When visiting Death Valley National Park it may be surprising to realize that only 1% of the desert is actually covered with sand. However, the park does have 5 different sand dunes, with the highest being the Eureka Dunes. The most popular being the Mesquite Flat Sand Dunes, this is likely because they are located at the center of the park, and are the most accessible. The wilderness at the sand dunes is protected and with good reason, as the 100 foot Mesquite Flat, is home to different species of rodents, birds, and snakes, making it a perfect location for research. The views from the dunes and the surrounding mountains are spectacular, but even more so at sunrise and sunset.
With the sand constantly shifting by the winds there is no official trail to follow, so visitors have to find their way to the highest point. For adrenaline junkies, the Mesquite Flat Sand Dunes are the only dunes offering sand-boarding opportunities. The Mesquite Flat Sand Dunes is a very popular site, and it can get really busy. The car park close to Stovepipe Well’s Campground fills up fast, so visiting early is recommended to avoid both the rush and the heat. Temperatures at the dunes can be intolerable for some in the hottest months and in winter the landscape changes as the highest parts of the dunes are covered in snow. While visiting in Spring and Fall is possibly a happy medium, the weather is still very hot, so carrying water around the park is a must all year round.
A spur off the main-road at Death Valley offers a wonderful scenic experience. The Artists Drive is a one way 9-mile road leading from South to North, passing through canyons and crossing over the colored mountains. The soil on the mountain contains rich metals (irons, manganese) which have oxidized and tinted the sand with vivid hues, earning the drive its artistic name. Along the way, visitors can pull over and take in the incredible views of the mountains and the Badwater Basin close by. Artist’s Palette, the most popular viewpoint, can be reached 5 miles into the drive. A short walk from the parking lot, leads to the mountainside with purple, blue, yellow, and green tints, resembling a palette, hence the name. Starting off Badwater road, the journey takes around 45 minutes or longer depending on the number of stops. If driving on the curvy road, going up hills, and down sudden drops isn’t thrilling enough, the views make the drive worthwhile, as every moment is picture-perfect, especially when wildflowers are in full bloom.
At 282 feet below sea level, Badwater Basin is the lowest elevation point in North America making the climate at the Basin extremely dry.
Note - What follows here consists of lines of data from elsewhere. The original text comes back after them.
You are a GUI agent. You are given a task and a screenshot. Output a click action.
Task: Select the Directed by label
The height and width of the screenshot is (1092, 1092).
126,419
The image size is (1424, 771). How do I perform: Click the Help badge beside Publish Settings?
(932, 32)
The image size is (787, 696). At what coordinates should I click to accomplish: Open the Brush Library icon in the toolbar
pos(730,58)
This is contrasted nicely by the high mountains in the distance. The Basin formed through seismic changes in the earth’s crust over the years. The flat land at the bottom of the basin is covered in salt, left from evaporated water. The basin’s name comes from the fact that any water lying in the basin is so salty, that not even animals would drink it, thus making it bad water. When it rains significantly, the basin has a thin layer of water forming a small pool, but this never lasts long due to the dry climate. While Badwater Basin can be visited all year long, it is recommended to avoid summer especially if you intend to walk over the salt-flats and the pool (in the rainy season). Visitors can also visit the nearby salt polygons. Being one of the most popular spots in the park, the area can get busy with parking posing a challenge.
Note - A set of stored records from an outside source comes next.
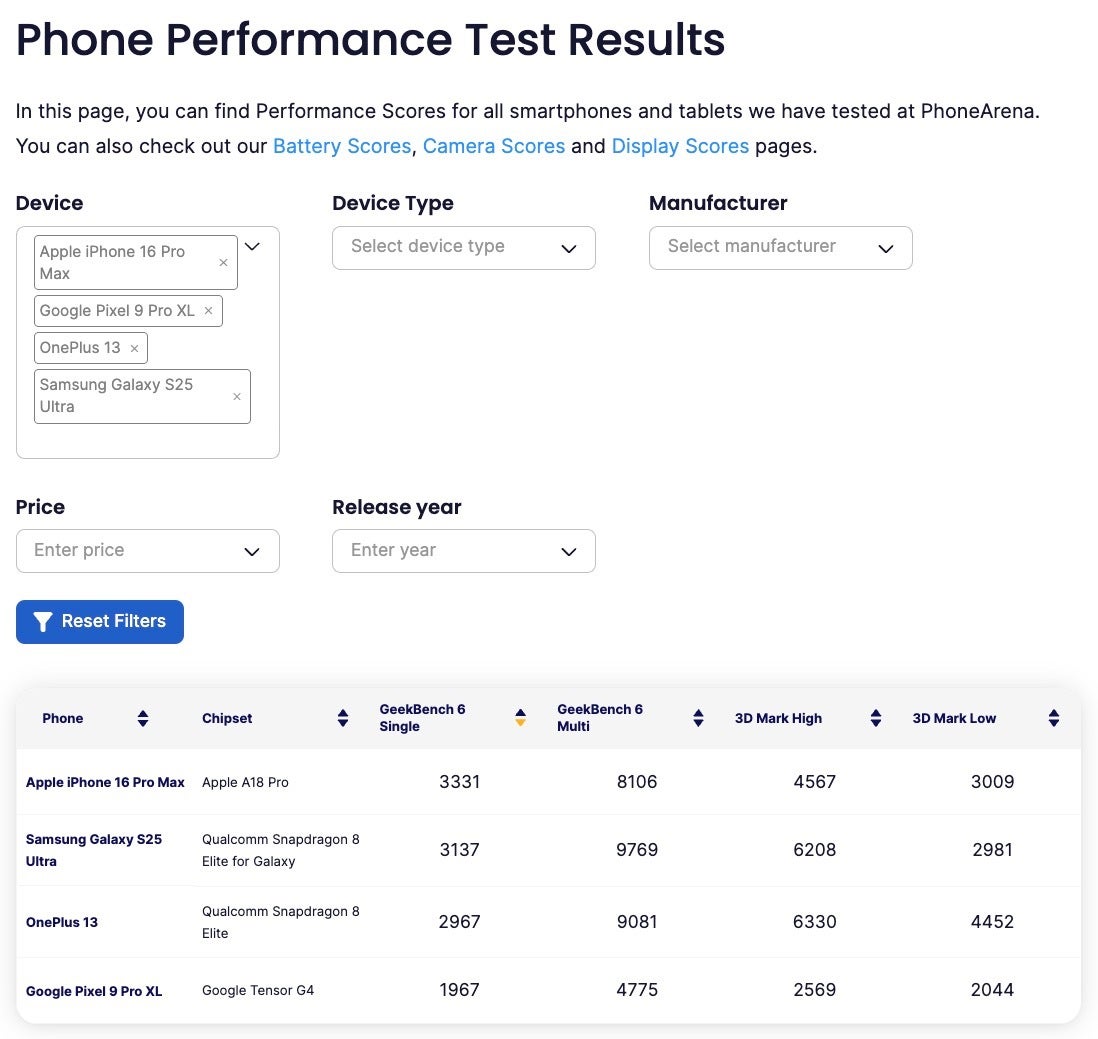1098x1039 pixels.
Task: Click the Reset Filters button
Action: (100, 622)
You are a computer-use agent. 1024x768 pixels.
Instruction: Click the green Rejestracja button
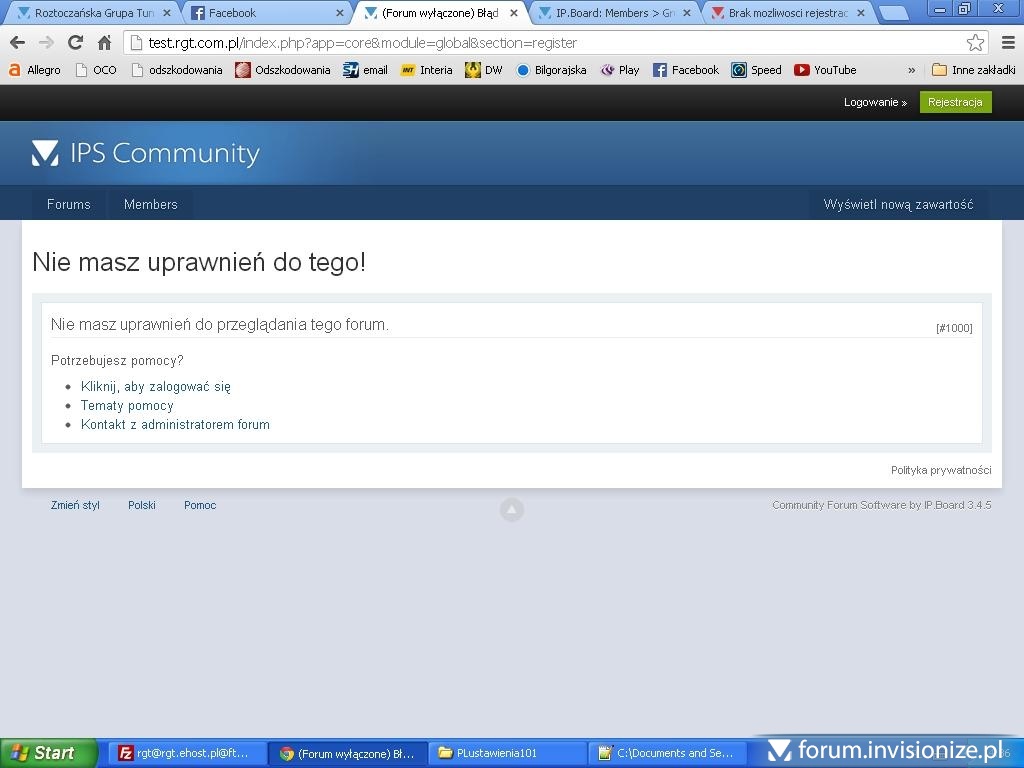click(955, 102)
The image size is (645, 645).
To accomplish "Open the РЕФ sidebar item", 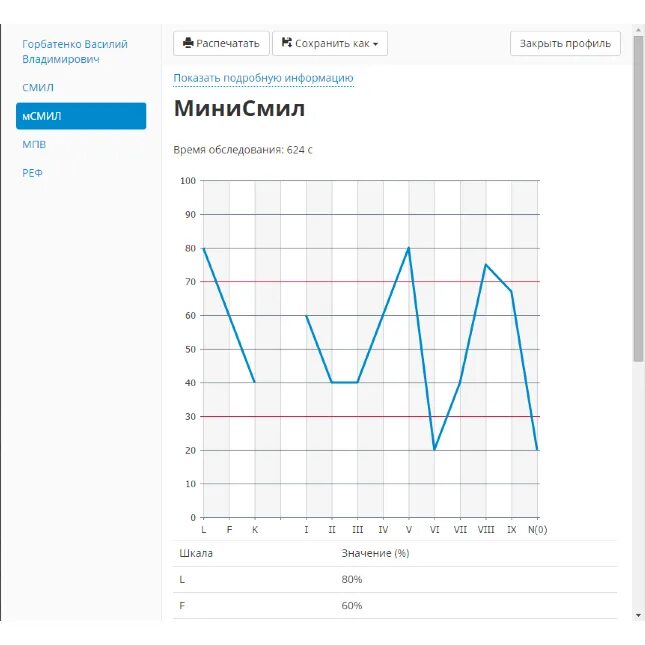I will click(32, 173).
Covering 3.4 million acres, there is no doubt that Death Valley National Park offers an infinite number of remarkable sights. With the Badwater Basin being a rite of passage for all visitors, and with a hike on the sand dunes being a must, the park is guaranteed to offer a pleasant experience for visitors of all ages and abilities. With the entrance fee being $30 for a seven-day pass, visitors can also spend the night in one of the numerous camping grounds or at the nearby lodgings.